There is another force, more malevolent: intimidation, the chilling effect of being surrounded by, or perceiving oneself to be surrounded by, people who think your belief system is ridiculous. There is also the fact that college is famously the place where a lot of young people break free from the constraining Judeo-Christian rulebook about sex and marriage. These realities together conspire to drive college kids away from faith.

There’s an interesting stereotype in play that education itself leads to secularization. I believed it, too—until looking into the data. The notion that more educated people are less likely to be religious might hold in a highly rarified situation: say, here at Cornell. But it does not obtain more generally across societies. In the example of Mormonism, for instance, people are more likely to practice faith and participate in religion the higher up the educational ladder one goes. This was also true in Victorian England. There’s a trope about the holy poor outshining the upper classes—but the reality is often instead that people are more likely to be religious if they are both better-off and well-educated. 

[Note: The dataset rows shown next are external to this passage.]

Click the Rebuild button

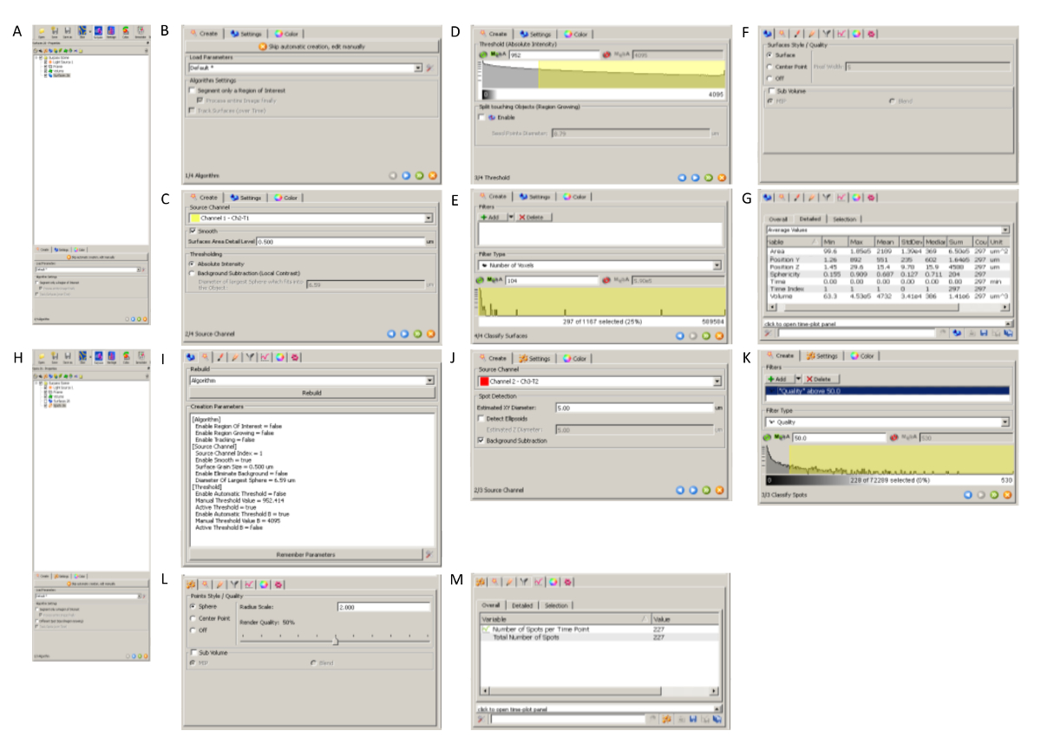pos(311,393)
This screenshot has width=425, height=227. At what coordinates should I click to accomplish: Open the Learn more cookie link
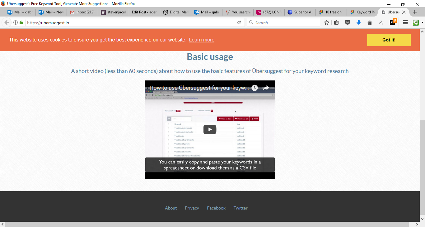coord(201,40)
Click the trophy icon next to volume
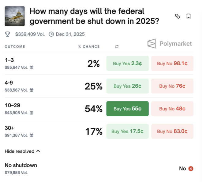 click(x=8, y=34)
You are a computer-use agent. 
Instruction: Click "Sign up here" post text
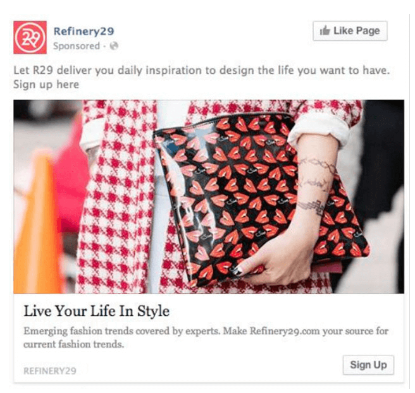point(46,85)
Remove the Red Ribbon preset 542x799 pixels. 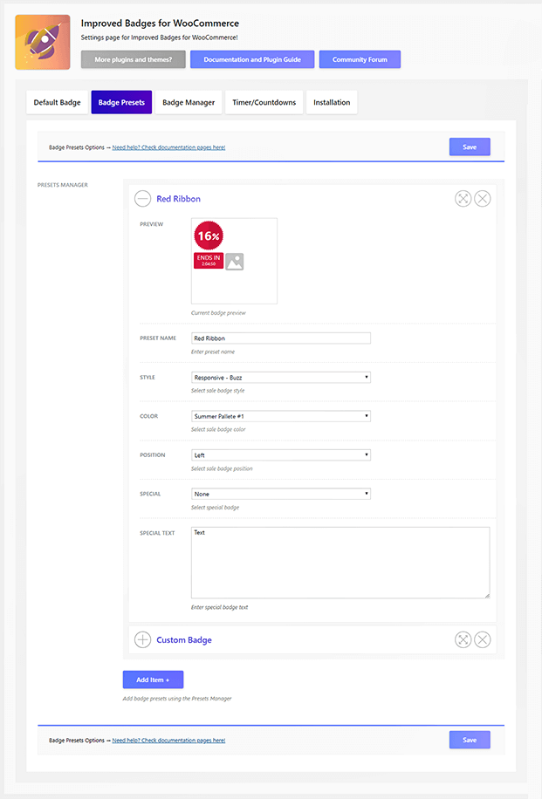pos(482,199)
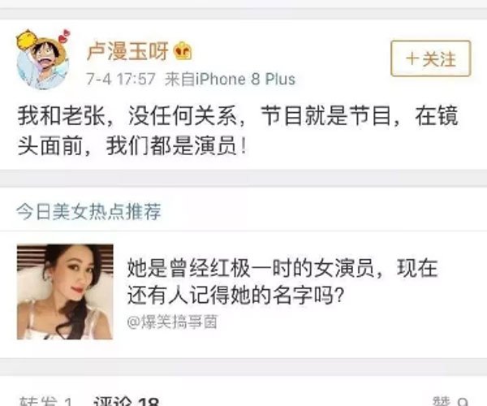The width and height of the screenshot is (487, 406).
Task: Tap the line 还有人记得她的名字吗?
Action: [236, 295]
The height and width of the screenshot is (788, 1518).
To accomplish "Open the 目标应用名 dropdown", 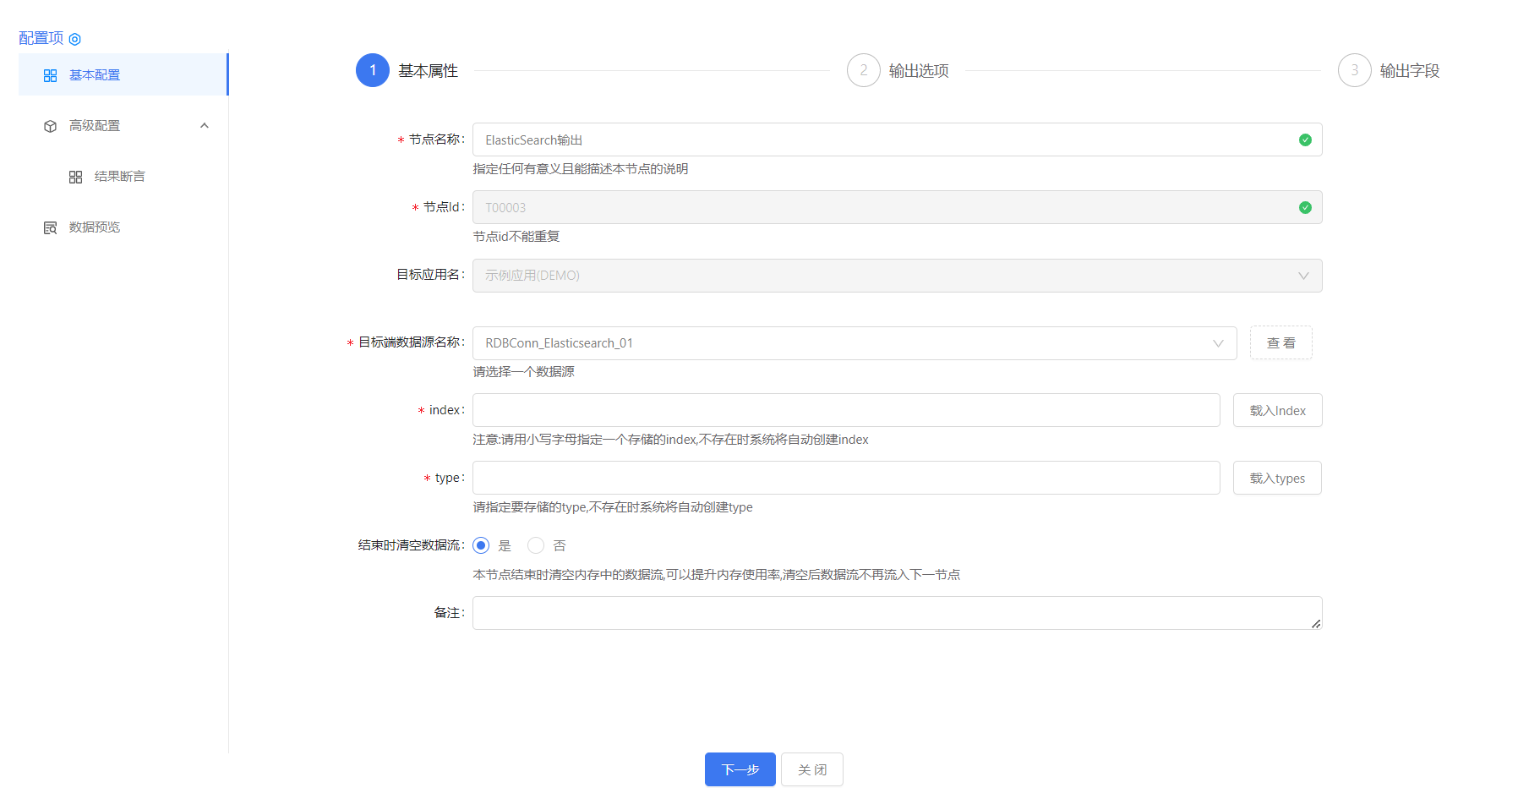I will tap(896, 276).
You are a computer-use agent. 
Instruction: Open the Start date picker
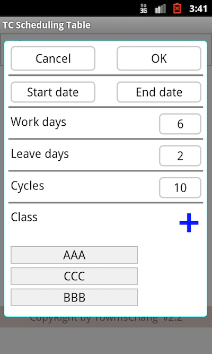click(x=53, y=92)
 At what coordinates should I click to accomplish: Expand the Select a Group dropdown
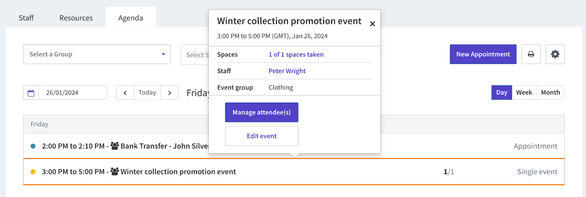[97, 54]
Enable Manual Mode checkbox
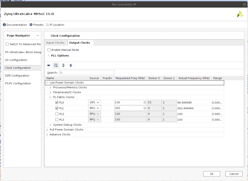248x181 pixels. tap(49, 50)
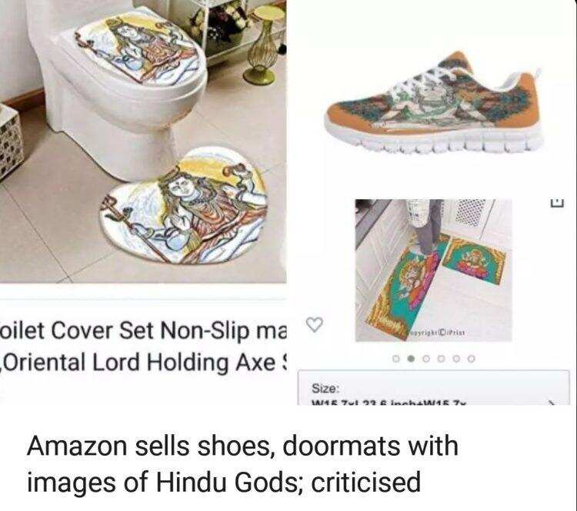This screenshot has height=511, width=577.
Task: Open the orange printed sneaker product image
Action: point(433,102)
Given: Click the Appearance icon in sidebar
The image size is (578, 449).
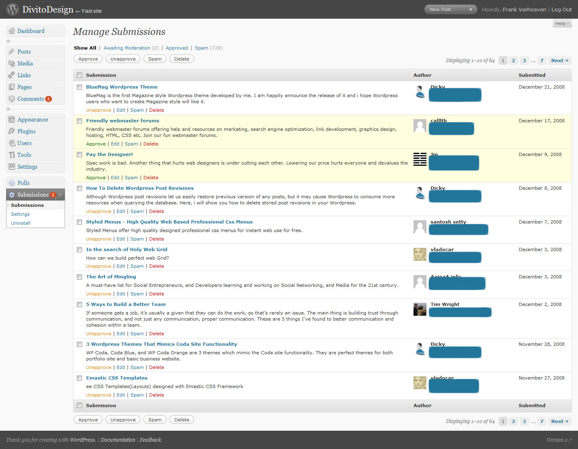Looking at the screenshot, I should [12, 119].
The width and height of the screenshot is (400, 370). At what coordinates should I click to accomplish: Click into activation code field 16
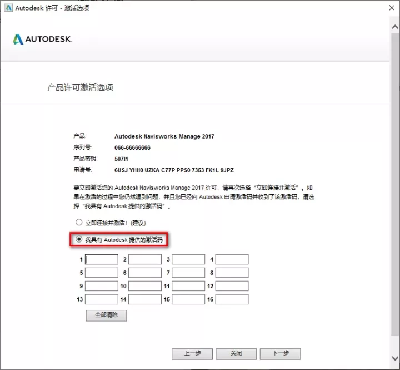[x=232, y=299]
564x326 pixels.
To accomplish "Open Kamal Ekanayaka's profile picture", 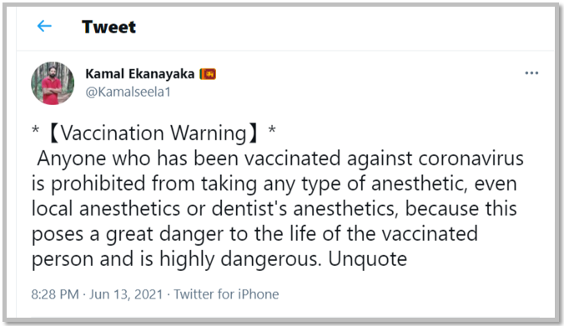I will [x=53, y=83].
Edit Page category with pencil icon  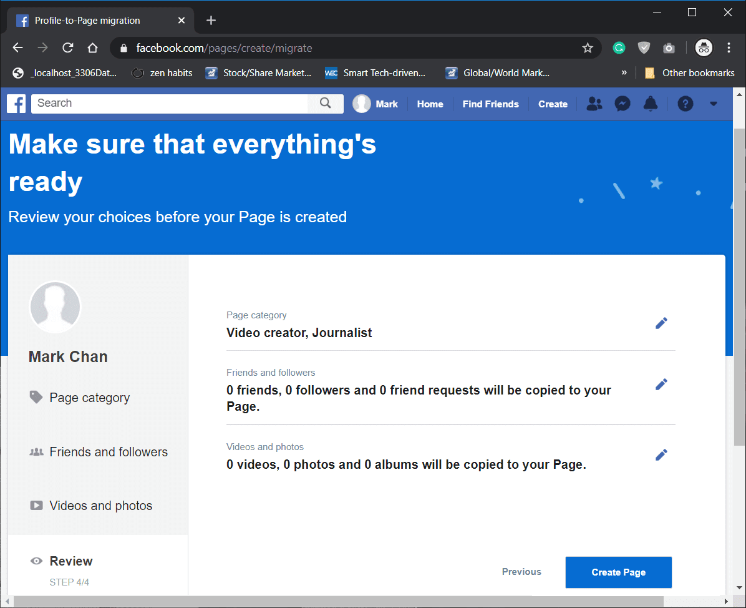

For religious students at secular universities, my advice is: If you are in a minority, get used to it—here as elsewhere. Whether you go into finance, law, academia, or any other profession, you’re going to find times when you’re outnumbered. You’ve got to practice holding your own against people who think differently, and the more that muscle is exercised, the better for you.

But beyond that practical point, hold onto the fact that you never know when your example is having an effect on some anonymous soul who’s watching. I think back again to the Baptist preacher. To my regret, I never took the trouble to figure out who he was—or to tell him what a difference it makes to see one example of courage on the part of someone so outnumbered, who nonetheless refused to back down.